SMART SECURITY CAMERA PROJECT

The files in this repository are used to do training and testing process for object detection model using TensorFlow.

Dataset Information:

Type Detail
Source The PASCAL Visual Object Classes Challenge 2012 (VOC2012) Results
Author Everingham, M. and Van~Gool, L. and Williams, C. K. I. and Winn, J. and Zisserman, A.

Data Preparation

The following are the steps that we use to do data preparation before training the model:

  • Parse the annotations
    Parsing the annotations data previously in xml format into a python dictionary.

  • Data filtering
    Perform data filtering where only data labeled bicycle, bus, car, motorbike, and person are taken.

  • Data splitting
    Split the dataset into train data, validation data, and test data.

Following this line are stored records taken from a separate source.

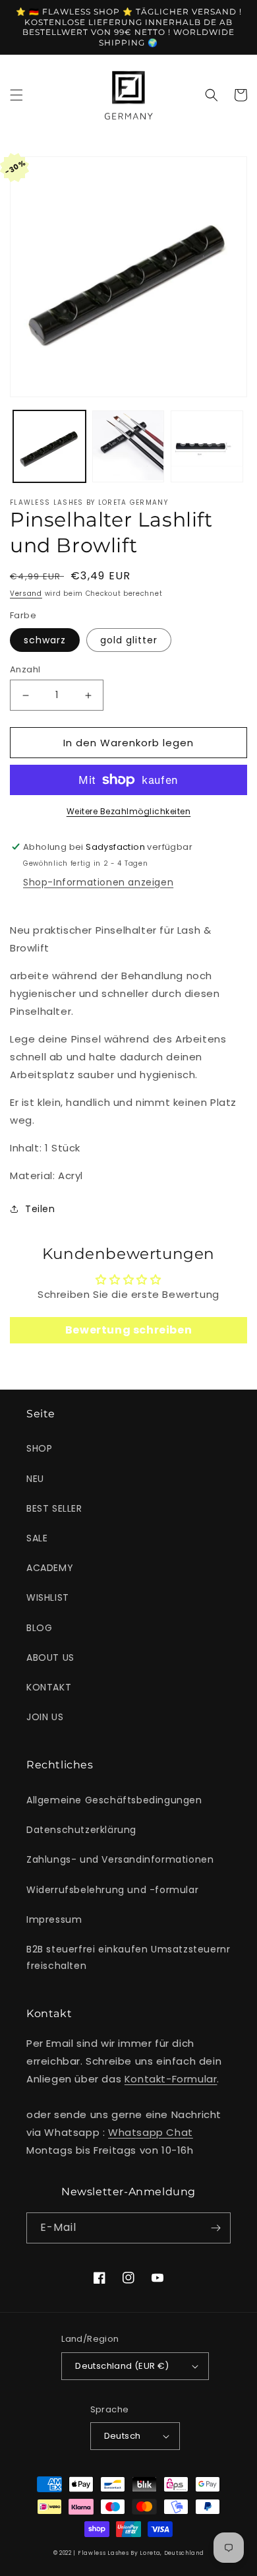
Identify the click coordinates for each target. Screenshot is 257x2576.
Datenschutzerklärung (81, 1829)
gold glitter (128, 640)
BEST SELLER (54, 1508)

  • Resize and normalize image data
    Perform resizing and normalizing on data images so that they have the same dimentional size and range of values.

  • Find anchor boxes
    Find the number of clusters and centroids value that represent all width and height data using the cluster kmean where each distance calculated using the intersection over union (IOU) method.

  • Rescale the object configuration
    Rescale all object configurations such as center x, center y, and data anchor boxes into a grid cell scale.

Modeling

The object detection model in this project is built using the YOLOv2 algorithm. The model is trainned using tensorflow keras models.

In the modeling process, a transfer learning process is carried out where several weights in keras model layers are initialized with the values obtained from the yolov2 weight. Here is the accuracy that we got in the model training process:

  • Accuracy

The model prediction output is still raw data output. These results need to be rescaled such as the prediction output for the data width, height, and confidence is rescaled using sigmoid calculations, the prediction output for anchor boxes is rescaled using exponential calculations, and the predicted label output is rescaled using softmax calculations. Then finding the best predictied object boxes based on comparation each bounding box using intersection over union (IOU) calculation and the specified threshold confidence value.

Model Results

The following are the results of the model prediction results on data test:

  • Testing result
  • Testing result

How to use

The following are the steps to use this repository:

  1. Run the train.ipynb file on google colab using GPU, this process will generate a model where this model will later be stored directly on the mounted google drive account.
    OR
    You can also download the model directly via this link: LINK.

  2. conda create --name test python=3.7.13
    conda activate test
    pip install tensorflow
    pip install opencv-python

  3. After the model is obtained, you can detect objects using PC/laptop camera by running the testing.ipynb file in your IDE. Don't forget to load the model and replace the value of the ANCHORS variable with the value listed in the model file name.